*To be done*
Please copy the data below word for word, from the line containing "Screen dimensions: 306x225" through the line containing "[x=152, y=134]", both ends included. Leave the pictures out of your copy.

*Data extract*
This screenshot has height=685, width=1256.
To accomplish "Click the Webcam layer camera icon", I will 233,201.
--
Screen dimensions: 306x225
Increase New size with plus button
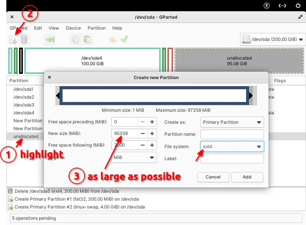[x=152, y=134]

*Result of this exercise*
Screen dimensions: 306x225
Increase New size with plus button
[x=152, y=134]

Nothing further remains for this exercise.